DATASET EXTRACT:
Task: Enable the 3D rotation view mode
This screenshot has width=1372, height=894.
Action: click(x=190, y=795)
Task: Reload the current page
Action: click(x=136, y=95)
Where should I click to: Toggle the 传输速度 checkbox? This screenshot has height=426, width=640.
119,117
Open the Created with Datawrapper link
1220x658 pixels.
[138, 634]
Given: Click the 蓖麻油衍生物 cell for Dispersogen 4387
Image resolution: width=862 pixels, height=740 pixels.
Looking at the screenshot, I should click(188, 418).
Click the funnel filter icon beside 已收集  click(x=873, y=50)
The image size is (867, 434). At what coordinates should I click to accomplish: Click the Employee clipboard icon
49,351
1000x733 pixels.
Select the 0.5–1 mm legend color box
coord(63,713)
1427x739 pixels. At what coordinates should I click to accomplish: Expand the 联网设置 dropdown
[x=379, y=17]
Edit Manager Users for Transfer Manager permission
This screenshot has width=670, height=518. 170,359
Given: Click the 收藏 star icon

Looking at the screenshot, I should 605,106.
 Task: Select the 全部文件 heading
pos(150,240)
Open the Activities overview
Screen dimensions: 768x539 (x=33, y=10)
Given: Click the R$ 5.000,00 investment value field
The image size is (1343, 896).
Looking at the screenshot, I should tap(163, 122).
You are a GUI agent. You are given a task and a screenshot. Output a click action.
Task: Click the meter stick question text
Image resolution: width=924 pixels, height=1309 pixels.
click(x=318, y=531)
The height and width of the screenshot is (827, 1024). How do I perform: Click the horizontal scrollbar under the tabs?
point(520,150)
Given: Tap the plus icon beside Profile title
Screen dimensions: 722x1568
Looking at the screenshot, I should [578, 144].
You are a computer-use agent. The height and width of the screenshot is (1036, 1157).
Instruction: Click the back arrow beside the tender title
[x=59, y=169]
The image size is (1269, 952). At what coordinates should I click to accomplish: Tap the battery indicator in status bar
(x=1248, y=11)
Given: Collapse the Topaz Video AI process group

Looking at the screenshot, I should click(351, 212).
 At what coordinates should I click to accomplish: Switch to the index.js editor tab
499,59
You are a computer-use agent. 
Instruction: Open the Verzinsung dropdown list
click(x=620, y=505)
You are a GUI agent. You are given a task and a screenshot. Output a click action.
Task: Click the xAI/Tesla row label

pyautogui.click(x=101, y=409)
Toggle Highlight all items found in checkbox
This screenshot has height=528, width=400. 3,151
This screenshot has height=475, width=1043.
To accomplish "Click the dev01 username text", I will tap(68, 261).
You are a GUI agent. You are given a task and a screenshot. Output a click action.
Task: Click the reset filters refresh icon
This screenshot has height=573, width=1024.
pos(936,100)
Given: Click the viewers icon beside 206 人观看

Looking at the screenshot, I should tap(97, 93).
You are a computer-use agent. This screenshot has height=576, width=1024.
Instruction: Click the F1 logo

GOAL OF THE EXERCISE:
Among the entries, how many lines hold the word "text"? Please answer with only that number.

ANSWER TO THE PROBLEM:
2